Ebola Cases Surpass 10K

About half have died worldwide, says WHO
By Newser Editors and Wire Services
Posted Oct 25, 2014 11:21 AM CDT
Ebola Cases Pass 10K
Three people suspected of having contracted the Ebola virus await treatment outside a hospital near Monrovia, Liberia.    (Abbas Dulleh)

More than 10,000 people have been infected with Ebola and nearly half of them have died, according to figures released today by the World Health Organization. The UN health agency said the number of confirmed, probable, and suspected cases has risen to 10,141. Of those cases, 4,922 people have died. Its figures show about 200 new cases since the last report, four days ago. The vast majority are in Guinea, Liberia, and Sierra Leone, but there have also been cases in three other West African countries, Spain, and the United States.

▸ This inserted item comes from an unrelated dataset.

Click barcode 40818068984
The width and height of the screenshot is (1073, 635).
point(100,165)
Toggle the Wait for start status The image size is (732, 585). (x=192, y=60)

On Thursday, authorities confirmed that the disease had spread to Mali, the sixth West African country affected, and on the same day a new case was confirmed in New York City, in a doctor recently returned from Guinea. The Mali case is especially troubling because the nation had long been considered highly vulnerable. The disease arrived there in a 2-year-old, who traveled from Guinea with her grandmother by bus and died yesterday. What's worse, the toddler, who was bleeding from her nose during the journey, may have had high-risk contact with many people. (New York and New Jersey are now requiring that medical professionals and travelers who have been in contact with Ebola patients undergo a 21-day quarantine.)